Still, Osennet was skeptical that what he found was so uniquely valuable. It was initially believed that the piece was produced in one of Rubens’s many workshops. The painter established a large studio where he collaborated on pieces with a team of assistants.
Yet Osenat says he had an idea that perhaps the piece was not like all the other pieces.
“I did everything possible to try and authenticate it,” Osenat told The Associated Press.
So he brought it to the Centrum Rubensianum, the official Rubens committee in Antwerp, Belgium. After scientific analysis, the authenticity of the painting was confirmed by the German art historian and Rubens expert, Nils Büttner. He mentioned the call to Oceanat in an interview with AFP.
“Jean-Pierre, we have a new Rubens!” Buttner told Oceanat, according to AFP.

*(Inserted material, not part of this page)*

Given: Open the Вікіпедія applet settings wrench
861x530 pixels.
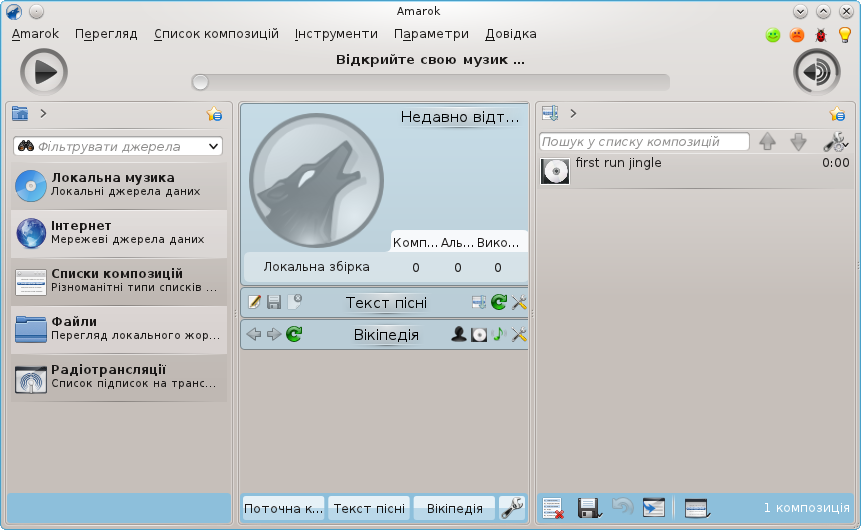Looking at the screenshot, I should point(519,334).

Büttner said authentication analysis included microscopic examination of the paint layers, which revealed blue and green colors consistent with Rubens’ treatment of human skin.
According to the Associated Press, the last known owner of the painting was the 19th-century French classic painter William Bouguereau, who died in his family.
Rubens, born in 1577, is known as a master of the Flemish Baroque tradition, a style popularized in the 16th and 17th centuries, known for its use of dramatic lighting, vivid realism, and minute detail.